===== MATERIAL PROVIDED =====

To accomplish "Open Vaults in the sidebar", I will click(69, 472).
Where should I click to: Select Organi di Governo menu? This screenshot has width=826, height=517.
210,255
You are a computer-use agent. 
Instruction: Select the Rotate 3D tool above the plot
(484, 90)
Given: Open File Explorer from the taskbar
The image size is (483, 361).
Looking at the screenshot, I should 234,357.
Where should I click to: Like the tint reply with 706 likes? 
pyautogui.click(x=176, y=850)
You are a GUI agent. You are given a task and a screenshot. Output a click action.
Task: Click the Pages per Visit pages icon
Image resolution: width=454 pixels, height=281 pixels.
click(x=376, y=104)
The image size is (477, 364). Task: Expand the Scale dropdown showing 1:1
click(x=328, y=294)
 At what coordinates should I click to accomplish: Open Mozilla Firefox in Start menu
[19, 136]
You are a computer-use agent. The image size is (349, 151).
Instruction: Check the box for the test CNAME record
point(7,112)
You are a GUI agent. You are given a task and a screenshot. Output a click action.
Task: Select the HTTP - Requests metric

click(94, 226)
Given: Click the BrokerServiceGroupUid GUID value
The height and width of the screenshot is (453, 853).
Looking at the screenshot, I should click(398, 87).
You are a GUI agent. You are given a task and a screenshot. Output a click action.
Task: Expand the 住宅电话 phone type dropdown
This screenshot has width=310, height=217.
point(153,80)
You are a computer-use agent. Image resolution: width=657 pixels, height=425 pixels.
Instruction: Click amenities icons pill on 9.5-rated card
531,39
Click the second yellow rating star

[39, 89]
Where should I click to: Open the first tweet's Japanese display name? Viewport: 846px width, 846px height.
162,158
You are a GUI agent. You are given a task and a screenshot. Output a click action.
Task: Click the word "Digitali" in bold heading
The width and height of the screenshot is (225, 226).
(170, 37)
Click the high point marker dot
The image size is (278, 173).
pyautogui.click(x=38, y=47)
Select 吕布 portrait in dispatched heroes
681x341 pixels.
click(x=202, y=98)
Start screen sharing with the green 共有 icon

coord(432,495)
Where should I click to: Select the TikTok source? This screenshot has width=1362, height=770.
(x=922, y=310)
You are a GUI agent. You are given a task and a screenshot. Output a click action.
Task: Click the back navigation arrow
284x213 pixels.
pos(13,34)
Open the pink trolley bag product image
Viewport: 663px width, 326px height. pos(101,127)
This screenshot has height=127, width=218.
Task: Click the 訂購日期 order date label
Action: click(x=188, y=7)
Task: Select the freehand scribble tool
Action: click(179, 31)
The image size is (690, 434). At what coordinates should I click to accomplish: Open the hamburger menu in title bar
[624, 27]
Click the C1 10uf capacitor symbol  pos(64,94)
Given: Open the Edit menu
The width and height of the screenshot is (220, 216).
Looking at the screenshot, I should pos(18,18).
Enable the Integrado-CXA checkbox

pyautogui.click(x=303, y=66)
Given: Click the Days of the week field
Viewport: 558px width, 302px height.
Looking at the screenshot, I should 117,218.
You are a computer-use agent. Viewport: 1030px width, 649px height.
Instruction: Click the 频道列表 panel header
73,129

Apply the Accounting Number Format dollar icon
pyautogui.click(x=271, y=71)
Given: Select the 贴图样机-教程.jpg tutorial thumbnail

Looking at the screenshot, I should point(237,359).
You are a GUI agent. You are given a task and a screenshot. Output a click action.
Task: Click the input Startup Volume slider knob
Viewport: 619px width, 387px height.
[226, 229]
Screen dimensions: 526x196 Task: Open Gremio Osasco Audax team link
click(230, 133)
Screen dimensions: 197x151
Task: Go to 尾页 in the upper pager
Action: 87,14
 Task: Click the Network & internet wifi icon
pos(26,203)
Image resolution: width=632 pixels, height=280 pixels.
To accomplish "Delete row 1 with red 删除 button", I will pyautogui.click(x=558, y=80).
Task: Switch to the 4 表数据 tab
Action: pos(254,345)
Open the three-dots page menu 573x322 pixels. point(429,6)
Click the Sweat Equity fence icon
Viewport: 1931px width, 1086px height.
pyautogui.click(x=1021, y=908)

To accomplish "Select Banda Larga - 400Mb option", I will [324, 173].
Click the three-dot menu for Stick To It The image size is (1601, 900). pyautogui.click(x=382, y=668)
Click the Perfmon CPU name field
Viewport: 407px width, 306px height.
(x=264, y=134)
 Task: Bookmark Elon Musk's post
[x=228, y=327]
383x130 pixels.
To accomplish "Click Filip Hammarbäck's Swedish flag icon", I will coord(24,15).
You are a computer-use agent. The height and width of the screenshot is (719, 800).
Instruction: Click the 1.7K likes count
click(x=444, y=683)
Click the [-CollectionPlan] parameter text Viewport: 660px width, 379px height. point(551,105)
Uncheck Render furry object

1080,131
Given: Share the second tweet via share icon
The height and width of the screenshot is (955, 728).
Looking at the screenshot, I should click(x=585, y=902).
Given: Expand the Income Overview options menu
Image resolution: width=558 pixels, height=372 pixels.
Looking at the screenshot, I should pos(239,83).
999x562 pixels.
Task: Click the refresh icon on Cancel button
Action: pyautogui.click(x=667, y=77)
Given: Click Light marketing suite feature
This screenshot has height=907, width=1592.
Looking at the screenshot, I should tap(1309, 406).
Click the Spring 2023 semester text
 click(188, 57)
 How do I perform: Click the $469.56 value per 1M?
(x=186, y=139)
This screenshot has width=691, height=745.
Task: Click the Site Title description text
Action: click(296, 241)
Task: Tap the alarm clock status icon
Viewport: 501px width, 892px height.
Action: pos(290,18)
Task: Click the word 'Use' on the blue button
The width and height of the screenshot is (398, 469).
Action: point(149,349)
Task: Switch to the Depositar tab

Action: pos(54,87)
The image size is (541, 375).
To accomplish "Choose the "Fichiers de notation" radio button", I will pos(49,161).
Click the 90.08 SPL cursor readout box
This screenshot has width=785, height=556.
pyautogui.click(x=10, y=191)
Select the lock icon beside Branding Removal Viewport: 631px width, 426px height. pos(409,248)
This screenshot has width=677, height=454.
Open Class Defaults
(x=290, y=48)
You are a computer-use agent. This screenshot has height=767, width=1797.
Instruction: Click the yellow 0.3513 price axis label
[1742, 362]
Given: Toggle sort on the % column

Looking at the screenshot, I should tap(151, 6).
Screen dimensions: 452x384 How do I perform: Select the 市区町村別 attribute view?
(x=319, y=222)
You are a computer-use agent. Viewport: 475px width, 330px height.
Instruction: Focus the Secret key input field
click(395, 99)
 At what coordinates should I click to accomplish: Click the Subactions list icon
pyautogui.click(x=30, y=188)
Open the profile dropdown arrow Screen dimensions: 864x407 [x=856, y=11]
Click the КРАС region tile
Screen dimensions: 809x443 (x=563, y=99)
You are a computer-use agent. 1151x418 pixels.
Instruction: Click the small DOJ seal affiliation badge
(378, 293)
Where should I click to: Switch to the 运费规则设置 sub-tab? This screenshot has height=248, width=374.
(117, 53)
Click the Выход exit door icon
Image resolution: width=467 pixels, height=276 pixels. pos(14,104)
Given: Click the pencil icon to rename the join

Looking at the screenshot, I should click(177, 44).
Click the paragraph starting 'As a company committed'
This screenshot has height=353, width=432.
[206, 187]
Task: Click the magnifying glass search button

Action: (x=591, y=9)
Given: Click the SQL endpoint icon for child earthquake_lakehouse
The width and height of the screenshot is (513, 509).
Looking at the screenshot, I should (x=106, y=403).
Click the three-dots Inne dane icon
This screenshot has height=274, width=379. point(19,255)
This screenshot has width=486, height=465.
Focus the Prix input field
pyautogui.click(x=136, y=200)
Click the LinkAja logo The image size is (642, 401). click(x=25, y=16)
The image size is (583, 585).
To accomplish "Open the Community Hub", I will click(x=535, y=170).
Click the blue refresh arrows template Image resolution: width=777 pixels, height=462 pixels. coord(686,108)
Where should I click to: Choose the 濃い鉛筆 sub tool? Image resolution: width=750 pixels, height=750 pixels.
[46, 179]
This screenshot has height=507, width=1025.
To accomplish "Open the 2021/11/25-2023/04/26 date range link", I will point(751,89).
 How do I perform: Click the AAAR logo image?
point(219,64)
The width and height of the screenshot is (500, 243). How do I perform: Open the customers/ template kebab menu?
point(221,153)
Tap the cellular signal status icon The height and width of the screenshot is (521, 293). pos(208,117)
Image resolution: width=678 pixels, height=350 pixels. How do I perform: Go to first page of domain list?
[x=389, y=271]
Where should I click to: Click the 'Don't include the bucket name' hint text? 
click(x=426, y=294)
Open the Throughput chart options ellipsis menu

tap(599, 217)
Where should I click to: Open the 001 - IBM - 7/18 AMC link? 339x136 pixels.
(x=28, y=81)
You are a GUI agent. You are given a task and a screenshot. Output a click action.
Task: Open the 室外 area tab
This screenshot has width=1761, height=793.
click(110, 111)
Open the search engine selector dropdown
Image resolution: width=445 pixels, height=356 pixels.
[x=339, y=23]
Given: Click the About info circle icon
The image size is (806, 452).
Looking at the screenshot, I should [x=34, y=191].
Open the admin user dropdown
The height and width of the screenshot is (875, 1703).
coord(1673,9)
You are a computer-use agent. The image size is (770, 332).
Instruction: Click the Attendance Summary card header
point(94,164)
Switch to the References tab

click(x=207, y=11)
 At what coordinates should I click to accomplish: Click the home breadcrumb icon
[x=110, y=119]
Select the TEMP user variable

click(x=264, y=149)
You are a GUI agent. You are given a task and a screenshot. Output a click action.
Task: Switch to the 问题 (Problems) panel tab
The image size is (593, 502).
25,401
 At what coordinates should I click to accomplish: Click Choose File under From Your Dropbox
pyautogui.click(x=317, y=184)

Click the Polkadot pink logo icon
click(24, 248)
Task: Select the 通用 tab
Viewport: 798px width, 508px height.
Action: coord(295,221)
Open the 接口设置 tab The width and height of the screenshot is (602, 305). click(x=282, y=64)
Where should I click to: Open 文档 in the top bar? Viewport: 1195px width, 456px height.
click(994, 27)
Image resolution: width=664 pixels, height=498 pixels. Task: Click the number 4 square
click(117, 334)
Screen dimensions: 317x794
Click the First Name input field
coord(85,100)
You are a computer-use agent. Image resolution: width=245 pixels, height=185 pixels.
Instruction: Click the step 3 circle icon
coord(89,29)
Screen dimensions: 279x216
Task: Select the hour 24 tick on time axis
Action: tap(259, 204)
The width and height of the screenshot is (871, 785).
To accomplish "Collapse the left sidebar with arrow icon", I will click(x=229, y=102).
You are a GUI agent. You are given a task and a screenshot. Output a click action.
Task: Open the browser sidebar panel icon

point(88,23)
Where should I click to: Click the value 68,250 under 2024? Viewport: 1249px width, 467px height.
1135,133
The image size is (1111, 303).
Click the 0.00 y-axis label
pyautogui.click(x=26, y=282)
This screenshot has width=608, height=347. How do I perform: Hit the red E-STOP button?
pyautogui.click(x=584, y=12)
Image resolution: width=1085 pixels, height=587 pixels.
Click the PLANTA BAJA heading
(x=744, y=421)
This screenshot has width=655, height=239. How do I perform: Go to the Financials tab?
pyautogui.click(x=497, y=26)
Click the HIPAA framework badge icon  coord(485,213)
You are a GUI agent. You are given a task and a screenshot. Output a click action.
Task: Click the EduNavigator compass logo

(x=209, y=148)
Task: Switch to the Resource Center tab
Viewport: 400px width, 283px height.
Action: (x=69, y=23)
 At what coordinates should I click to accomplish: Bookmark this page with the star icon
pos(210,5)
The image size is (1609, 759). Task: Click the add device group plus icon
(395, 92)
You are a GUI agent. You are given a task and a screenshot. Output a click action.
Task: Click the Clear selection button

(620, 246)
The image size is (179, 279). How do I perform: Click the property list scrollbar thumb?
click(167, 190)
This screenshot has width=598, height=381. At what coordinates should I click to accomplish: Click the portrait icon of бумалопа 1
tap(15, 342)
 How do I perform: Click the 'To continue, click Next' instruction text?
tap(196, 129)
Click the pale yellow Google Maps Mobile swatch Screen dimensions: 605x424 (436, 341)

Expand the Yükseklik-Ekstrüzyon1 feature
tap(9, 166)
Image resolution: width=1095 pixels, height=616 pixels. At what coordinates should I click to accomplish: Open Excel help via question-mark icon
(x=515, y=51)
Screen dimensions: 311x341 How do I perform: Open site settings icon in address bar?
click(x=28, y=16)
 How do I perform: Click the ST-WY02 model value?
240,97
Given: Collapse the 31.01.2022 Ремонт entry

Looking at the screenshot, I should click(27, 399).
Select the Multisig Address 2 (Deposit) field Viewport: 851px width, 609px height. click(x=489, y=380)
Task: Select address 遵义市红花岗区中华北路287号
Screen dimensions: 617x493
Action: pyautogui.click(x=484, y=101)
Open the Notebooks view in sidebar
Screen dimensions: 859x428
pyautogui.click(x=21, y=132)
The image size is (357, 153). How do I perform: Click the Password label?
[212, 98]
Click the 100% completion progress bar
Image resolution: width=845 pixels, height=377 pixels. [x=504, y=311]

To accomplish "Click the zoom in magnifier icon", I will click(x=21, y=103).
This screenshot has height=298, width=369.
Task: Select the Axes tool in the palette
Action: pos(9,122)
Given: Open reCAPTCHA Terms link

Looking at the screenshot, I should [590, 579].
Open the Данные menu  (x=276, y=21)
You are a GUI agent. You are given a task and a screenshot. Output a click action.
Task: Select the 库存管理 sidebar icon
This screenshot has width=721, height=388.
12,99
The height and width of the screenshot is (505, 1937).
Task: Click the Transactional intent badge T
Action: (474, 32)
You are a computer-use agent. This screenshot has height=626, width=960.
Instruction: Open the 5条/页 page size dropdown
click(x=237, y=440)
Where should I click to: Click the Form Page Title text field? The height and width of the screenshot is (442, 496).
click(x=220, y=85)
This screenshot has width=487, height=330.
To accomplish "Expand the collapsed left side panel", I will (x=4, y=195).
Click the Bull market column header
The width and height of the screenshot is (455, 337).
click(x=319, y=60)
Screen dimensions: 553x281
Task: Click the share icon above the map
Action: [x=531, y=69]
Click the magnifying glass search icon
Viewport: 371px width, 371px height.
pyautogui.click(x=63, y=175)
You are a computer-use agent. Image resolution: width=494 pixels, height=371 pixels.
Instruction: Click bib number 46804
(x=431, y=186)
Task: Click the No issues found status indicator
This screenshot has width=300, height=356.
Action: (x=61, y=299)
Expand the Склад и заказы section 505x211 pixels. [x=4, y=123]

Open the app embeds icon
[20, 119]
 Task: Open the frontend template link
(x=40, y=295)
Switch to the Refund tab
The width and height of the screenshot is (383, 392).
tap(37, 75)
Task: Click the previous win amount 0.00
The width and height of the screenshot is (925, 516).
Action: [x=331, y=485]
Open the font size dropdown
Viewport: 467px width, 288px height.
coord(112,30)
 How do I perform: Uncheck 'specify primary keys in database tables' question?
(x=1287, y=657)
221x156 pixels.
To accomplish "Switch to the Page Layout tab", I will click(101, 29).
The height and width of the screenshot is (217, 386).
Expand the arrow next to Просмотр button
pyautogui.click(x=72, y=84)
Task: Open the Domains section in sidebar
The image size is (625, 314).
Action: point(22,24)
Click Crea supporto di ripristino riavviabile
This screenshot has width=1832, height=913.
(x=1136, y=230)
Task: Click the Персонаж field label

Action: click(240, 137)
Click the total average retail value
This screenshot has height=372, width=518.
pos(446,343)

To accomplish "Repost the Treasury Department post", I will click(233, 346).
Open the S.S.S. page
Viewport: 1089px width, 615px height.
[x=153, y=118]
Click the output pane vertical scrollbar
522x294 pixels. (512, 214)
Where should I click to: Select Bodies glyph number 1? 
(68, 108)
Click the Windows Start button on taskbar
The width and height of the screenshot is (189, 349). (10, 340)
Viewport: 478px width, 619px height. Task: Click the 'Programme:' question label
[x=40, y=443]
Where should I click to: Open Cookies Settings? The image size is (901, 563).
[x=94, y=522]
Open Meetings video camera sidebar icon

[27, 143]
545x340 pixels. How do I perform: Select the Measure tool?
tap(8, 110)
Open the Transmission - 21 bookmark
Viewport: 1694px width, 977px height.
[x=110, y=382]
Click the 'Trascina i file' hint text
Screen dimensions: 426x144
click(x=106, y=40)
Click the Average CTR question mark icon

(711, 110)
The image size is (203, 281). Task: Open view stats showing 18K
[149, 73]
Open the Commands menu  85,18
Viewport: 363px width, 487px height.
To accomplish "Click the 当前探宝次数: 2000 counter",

=====

__PROBLEM REQUIREMENTS__:
This task calls for the number of lines in the entries that contain the string "section", with no accompanying text.

__ANSWER TO THIS PROBLEM__:
2